Installation from PyPI
MiniRAG is based on LightRAG and can therefore be installed directly:
pip install lightrag-hku
Quick Start
- Download the desired dataset and place it in the
. /dataset
catalog. For example, the LiHua-World dataset has been placed in the. /dataset/LiHua-World/data/
Catalog. - Use the following command to index the dataset:
python . /reproduce/Step_0_index.py
- Run the Q&A module:
python . /reproduce/Step_1_QA.py
- Alternatively, use the
. /main.py
The code in initializes the MiniRAG.
Main function operation flow
Heterogeneous graph indexing mechanism
MiniRAG creates heterogeneous graph indexes by combining text blocks and named entities in a unified structure. Users can achieve this by following the steps below:
- Prepare the dataset and ensure that the dataset is formatted as required.

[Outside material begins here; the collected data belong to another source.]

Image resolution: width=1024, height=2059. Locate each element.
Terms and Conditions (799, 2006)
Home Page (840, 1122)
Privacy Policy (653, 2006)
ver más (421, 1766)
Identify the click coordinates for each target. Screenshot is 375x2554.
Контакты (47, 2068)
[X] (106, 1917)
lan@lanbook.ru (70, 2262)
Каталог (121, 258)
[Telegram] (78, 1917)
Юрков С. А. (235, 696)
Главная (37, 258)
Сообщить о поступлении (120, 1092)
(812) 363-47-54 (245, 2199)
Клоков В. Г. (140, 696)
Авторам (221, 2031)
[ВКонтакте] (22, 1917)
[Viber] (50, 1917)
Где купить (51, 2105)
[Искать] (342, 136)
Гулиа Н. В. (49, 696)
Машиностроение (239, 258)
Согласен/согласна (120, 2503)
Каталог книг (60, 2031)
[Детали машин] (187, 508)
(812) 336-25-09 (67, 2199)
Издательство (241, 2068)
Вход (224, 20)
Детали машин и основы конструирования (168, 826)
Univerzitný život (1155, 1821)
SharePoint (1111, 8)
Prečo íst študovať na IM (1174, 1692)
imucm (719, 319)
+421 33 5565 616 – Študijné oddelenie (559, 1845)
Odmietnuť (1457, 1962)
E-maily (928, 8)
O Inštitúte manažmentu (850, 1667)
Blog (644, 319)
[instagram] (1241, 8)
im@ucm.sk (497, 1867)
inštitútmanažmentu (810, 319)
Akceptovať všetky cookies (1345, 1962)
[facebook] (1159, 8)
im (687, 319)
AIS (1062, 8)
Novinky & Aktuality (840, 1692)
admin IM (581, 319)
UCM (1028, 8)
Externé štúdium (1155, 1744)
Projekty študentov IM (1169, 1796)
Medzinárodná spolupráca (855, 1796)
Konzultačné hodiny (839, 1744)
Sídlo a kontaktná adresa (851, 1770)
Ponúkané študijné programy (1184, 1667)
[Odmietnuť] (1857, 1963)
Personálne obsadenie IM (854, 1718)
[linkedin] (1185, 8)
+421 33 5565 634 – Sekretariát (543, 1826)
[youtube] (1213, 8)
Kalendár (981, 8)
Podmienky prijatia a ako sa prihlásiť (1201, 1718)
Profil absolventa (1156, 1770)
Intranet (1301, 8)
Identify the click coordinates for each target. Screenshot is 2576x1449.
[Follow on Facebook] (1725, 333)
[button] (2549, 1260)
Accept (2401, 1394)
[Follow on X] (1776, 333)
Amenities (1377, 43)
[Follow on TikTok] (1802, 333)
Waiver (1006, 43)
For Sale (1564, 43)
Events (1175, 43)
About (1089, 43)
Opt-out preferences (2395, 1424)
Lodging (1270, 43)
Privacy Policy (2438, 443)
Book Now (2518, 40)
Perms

- Run the indexing script:
python . /reproduce/Step_0_index.py
- After indexing is complete, the data will be stored in the specified directory for subsequent retrieval.
Lightweight Topology Enhanced Search
MiniRAG utilizes the graph structure for efficient knowledge discovery, and users can retrieve it through the following steps:
- Initialize the MiniRAG:
from minirag import MiniRAG
model = MiniRAG()
- Load the dataset and retrieve it:
results = model.retrieve("your query")
- Processes the search results and generates a response:
response = model.generate(results)
With the above steps, users can fully utilize MiniRAG's features for efficient search enhancement generation.